Sunlight-Activated Catalysts Improve Wastewater Pollutant Removal

Researchers at the University of Birmingham have demonstrated a solvent-free mechanical method for producing solar-activated 2D catalysts capable of degrading persistent organic pollutants in industrial wastewater — addressing a key scalability barrier in photocatalytic treatment technology.

The process, published in npj 2D Materials and Applications (DOI: 10.1038/s41699-026-00690-5), uses high-intensity turbulent shear stresses to exfoliate molecular-thin sheets of graphitic carbon nitride (g-C3N4) and molybdenum disulfide (MoS2) and assemble them into heterostructures with tunable photoelectronic properties — all in water and without toxic solvents.
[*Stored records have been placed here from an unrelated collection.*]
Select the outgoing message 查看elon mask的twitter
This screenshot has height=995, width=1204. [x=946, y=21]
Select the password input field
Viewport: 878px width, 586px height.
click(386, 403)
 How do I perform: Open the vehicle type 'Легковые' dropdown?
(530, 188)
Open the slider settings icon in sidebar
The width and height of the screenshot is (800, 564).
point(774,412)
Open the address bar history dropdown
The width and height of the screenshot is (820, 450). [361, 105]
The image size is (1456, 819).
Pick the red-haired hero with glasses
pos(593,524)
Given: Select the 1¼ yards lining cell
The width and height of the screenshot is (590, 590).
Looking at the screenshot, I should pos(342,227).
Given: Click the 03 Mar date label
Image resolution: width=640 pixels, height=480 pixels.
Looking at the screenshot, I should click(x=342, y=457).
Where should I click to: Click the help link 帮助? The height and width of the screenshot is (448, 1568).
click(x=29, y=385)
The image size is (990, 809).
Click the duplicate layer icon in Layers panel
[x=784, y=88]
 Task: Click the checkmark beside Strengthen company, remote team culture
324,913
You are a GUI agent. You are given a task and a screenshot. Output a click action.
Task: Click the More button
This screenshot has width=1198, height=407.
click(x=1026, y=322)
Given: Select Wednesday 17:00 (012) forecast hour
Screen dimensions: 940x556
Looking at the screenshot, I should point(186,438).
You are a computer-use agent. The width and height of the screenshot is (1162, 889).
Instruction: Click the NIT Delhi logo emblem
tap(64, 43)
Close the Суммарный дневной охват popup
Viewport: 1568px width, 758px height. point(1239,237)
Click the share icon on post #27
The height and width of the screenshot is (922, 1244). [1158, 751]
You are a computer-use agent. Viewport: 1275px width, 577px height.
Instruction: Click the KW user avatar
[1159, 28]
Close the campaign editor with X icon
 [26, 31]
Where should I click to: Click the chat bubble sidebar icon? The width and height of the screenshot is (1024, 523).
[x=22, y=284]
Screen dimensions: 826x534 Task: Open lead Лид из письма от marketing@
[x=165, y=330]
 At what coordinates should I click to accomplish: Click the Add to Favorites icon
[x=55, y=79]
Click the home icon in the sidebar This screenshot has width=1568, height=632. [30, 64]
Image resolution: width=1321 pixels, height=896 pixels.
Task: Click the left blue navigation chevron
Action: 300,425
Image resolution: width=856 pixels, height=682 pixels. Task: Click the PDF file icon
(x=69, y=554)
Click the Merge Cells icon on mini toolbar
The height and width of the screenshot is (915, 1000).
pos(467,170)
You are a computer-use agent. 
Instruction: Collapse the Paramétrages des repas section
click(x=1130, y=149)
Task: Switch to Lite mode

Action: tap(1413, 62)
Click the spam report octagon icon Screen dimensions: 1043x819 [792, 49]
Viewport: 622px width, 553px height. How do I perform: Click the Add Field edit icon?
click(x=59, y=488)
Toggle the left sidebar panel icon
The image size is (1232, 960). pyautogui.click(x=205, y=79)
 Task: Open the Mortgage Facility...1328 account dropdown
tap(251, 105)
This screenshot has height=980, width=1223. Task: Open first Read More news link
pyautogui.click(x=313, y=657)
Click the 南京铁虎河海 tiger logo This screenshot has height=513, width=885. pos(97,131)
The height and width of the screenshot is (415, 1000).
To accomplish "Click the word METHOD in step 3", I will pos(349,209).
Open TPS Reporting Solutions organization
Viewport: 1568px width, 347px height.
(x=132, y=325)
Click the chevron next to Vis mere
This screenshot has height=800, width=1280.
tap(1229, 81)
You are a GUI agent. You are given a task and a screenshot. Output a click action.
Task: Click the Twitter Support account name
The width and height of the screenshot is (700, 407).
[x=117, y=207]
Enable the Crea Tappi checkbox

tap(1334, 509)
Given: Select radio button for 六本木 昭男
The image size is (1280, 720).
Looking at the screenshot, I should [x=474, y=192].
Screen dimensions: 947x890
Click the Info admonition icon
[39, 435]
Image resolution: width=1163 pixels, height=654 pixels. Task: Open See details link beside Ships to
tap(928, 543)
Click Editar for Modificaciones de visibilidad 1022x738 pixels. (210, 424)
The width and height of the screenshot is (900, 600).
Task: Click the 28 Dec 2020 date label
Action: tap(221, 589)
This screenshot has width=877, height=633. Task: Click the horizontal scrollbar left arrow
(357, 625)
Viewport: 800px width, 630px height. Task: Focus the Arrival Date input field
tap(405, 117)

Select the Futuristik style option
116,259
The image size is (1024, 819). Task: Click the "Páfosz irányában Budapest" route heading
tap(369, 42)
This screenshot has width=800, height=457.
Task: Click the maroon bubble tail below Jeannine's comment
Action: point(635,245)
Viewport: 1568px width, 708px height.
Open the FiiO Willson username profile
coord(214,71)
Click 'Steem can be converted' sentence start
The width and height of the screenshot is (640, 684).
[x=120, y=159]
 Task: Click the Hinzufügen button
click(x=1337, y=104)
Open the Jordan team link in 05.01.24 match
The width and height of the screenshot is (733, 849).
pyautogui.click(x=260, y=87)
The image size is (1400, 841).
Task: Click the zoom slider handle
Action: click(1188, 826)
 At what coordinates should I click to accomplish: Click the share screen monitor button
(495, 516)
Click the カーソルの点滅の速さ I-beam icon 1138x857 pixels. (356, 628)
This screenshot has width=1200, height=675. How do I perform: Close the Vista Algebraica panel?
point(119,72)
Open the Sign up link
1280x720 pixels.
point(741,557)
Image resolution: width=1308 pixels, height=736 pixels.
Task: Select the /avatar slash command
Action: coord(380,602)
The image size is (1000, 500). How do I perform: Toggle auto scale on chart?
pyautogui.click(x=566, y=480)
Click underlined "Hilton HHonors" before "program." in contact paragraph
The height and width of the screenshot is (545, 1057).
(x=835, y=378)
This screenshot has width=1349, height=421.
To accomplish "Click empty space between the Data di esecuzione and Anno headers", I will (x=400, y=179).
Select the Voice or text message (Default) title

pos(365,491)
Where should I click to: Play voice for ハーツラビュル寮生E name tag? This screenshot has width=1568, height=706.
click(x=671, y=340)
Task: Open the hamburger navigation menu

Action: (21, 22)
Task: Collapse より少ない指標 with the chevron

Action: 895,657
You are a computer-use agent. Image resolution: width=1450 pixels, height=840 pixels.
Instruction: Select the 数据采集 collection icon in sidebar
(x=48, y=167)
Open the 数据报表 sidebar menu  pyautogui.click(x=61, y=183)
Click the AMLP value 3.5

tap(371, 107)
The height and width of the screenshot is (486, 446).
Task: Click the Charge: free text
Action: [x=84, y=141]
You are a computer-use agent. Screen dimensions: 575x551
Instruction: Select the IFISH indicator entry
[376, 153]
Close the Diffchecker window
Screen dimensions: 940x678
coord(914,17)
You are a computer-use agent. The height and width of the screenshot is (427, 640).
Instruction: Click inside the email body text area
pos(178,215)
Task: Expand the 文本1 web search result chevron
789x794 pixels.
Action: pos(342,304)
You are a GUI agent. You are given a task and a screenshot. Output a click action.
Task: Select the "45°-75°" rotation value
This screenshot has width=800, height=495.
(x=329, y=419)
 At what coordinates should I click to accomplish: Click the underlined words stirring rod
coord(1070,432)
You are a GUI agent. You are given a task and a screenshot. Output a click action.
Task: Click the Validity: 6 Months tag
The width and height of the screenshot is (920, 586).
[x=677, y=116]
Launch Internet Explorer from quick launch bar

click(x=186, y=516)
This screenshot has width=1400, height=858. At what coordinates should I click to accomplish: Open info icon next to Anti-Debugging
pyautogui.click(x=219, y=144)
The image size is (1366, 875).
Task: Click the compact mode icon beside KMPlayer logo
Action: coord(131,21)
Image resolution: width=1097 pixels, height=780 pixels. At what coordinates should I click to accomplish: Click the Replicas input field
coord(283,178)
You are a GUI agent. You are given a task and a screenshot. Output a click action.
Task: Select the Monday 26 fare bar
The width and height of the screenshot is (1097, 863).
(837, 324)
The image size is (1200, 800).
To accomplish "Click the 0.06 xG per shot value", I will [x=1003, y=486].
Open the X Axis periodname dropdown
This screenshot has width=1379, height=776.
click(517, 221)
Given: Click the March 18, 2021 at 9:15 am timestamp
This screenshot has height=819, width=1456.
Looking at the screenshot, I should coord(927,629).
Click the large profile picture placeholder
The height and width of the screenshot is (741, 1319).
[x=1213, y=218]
According to the research, the mechanical treatment produces ultra-thin layers with increased surface area and atomic edge creation while preserving electronic structure and charge transport properties essential for photocatalytic activity. Peak performance is reportedly achieved after just 10 minutes of mechanical treatment.

Testing against three model pollutants — Indigo Carmine, Rhodamine B and Acid Red 266 — showed degradation performance up to 2.5 times higher than bulk raw material. Notably, Acid Red 266 contains carbon-fluorine bonds, among the most chemically persistent structures in industrial effluent. Degradation products are carbon dioxide, water and inorganic salts.

"A major roadblock to pursuing this approach has been the lack of sustainable and scalable ways of making catalysts in a format that enables efficiency in the chemical reaction,"  Jason Stafford, who led the research, said in a statement. "We have shown this is possible, and are confident that the method could be used to produce photocatalysts at an industrial scale."

According to the press statement, a patent application has been submitted and the research team is seeking commercial partners for licensing or development in advanced materials and wastewater treatment applications.